▸ Activity
Pictures aside, reproduce exactly and only the lines from the one containing "You are a computer-use" through the end of the records.

▸ Extracted data
★ ★ ★

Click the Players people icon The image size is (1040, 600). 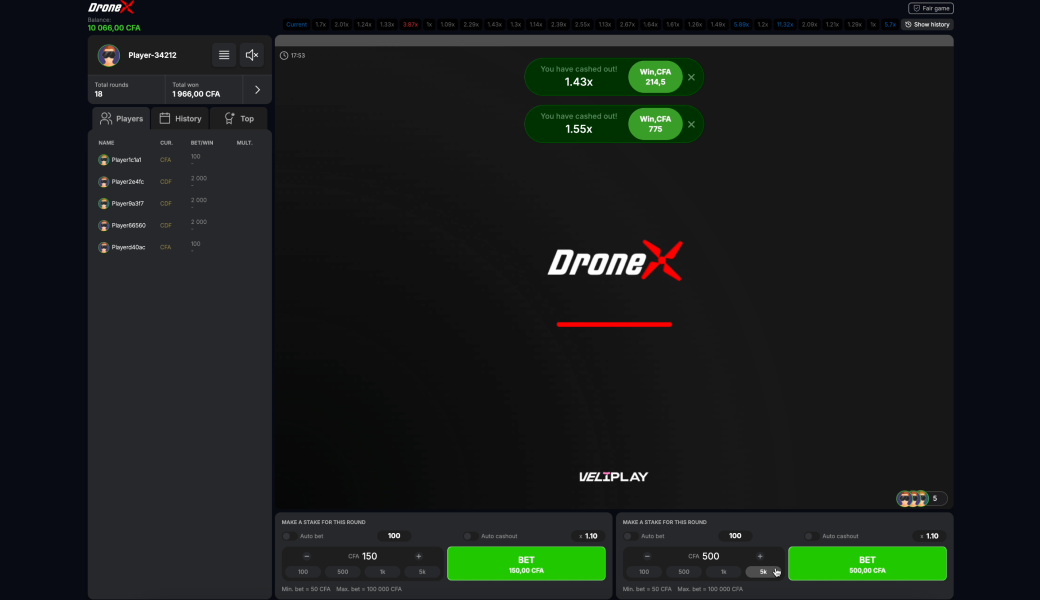(107, 118)
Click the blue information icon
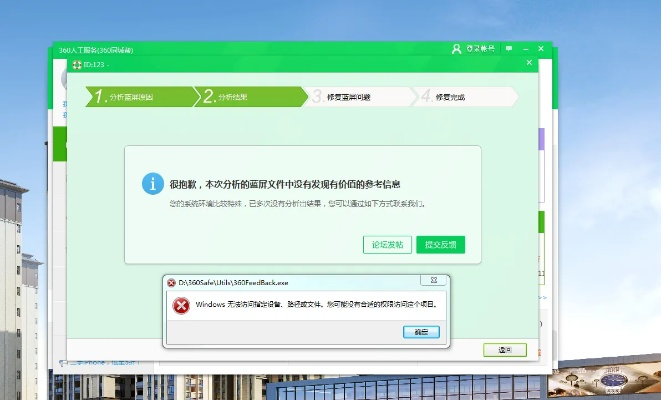 point(152,184)
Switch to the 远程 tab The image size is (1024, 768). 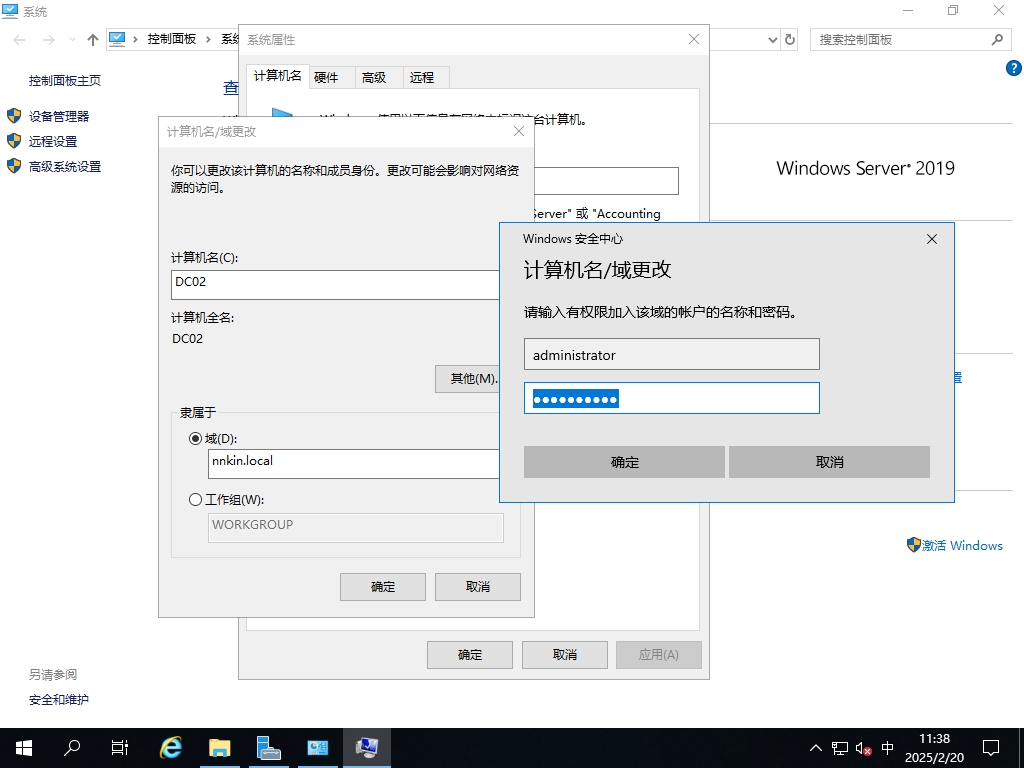422,77
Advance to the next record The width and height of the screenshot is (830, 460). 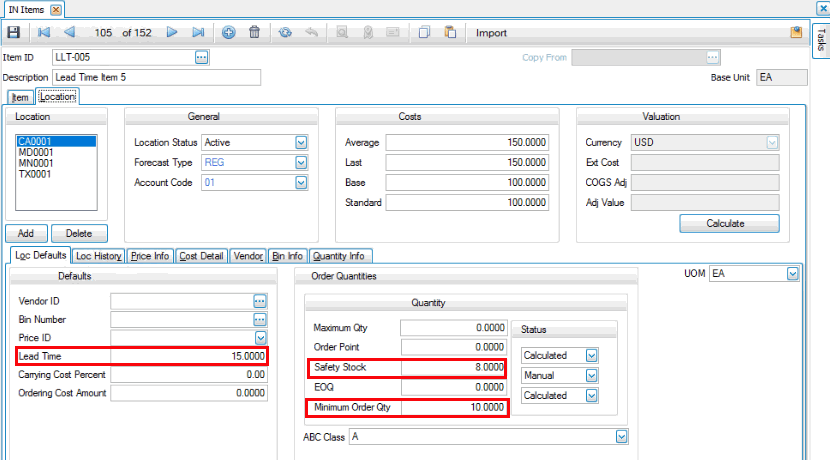tap(172, 33)
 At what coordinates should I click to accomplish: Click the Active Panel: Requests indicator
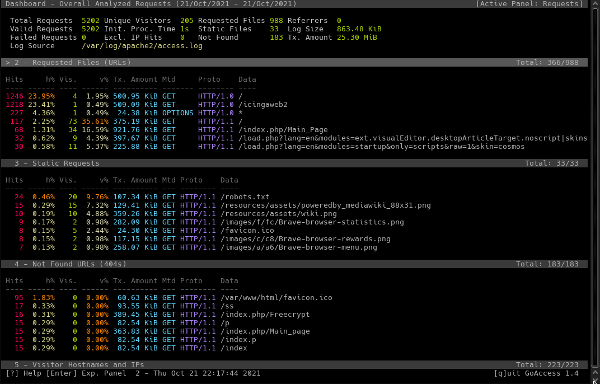(530, 4)
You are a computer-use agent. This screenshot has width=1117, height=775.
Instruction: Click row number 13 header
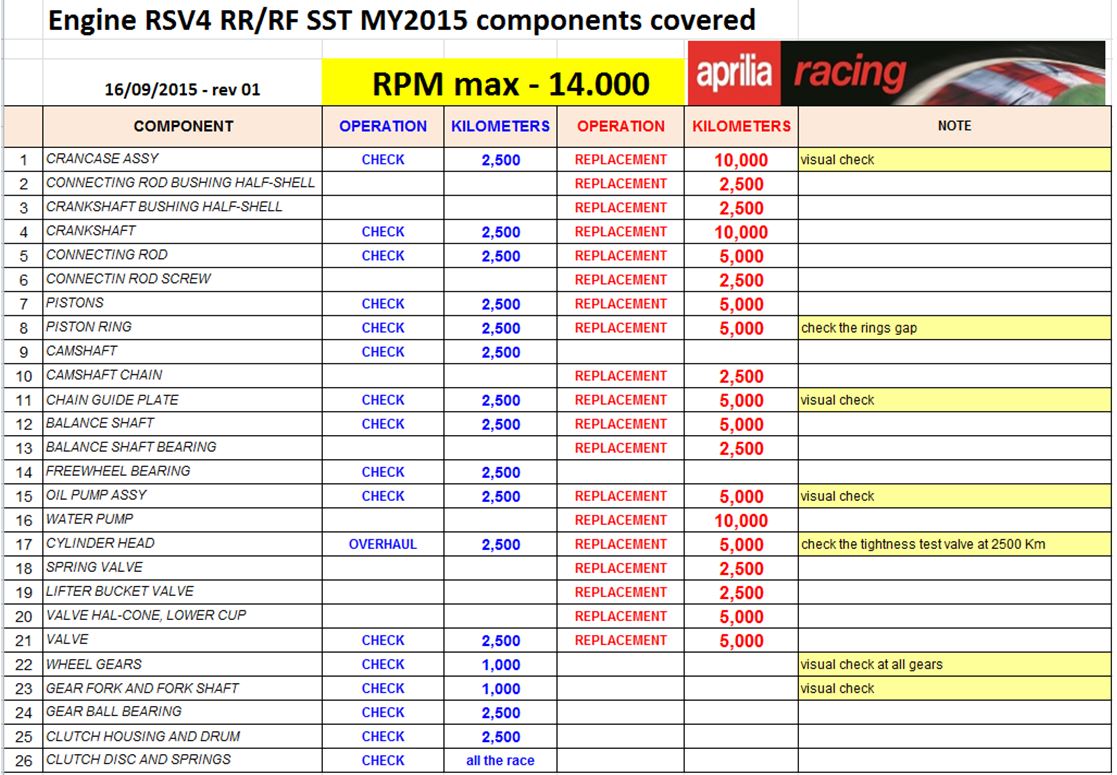[24, 448]
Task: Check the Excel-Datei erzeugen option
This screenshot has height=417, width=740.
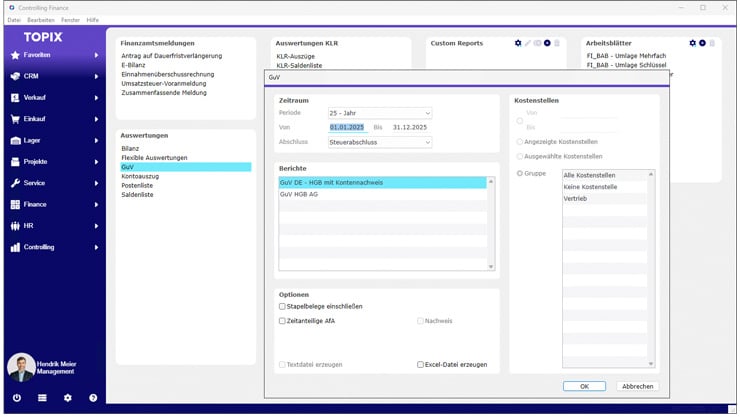Action: [x=421, y=365]
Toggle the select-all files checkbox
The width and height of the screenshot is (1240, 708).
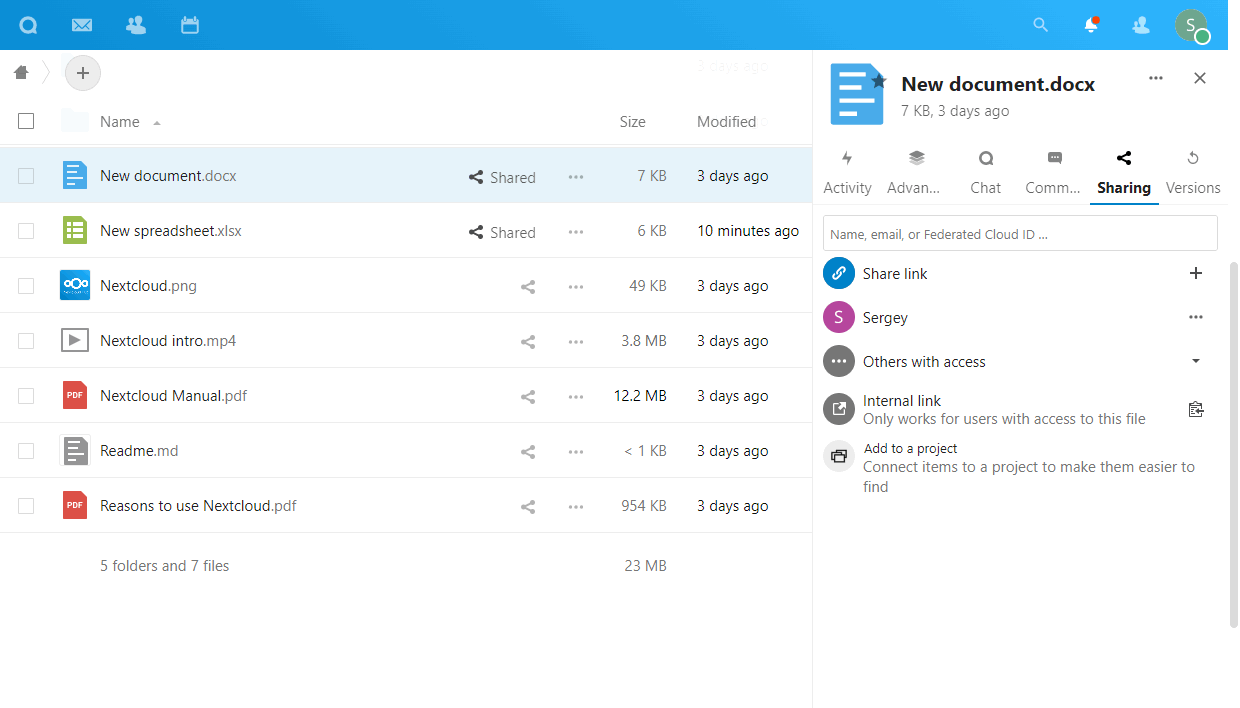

★ ★ ★

▸ Solution
You are a computer-use agent. This screenshot has width=1117, height=775.
Instruction: Click row number 13 header
[24, 448]
Task: Check the Excel-Datei erzeugen option
This screenshot has height=417, width=740.
Action: [x=421, y=365]
Toggle the select-all files checkbox
The width and height of the screenshot is (1240, 708).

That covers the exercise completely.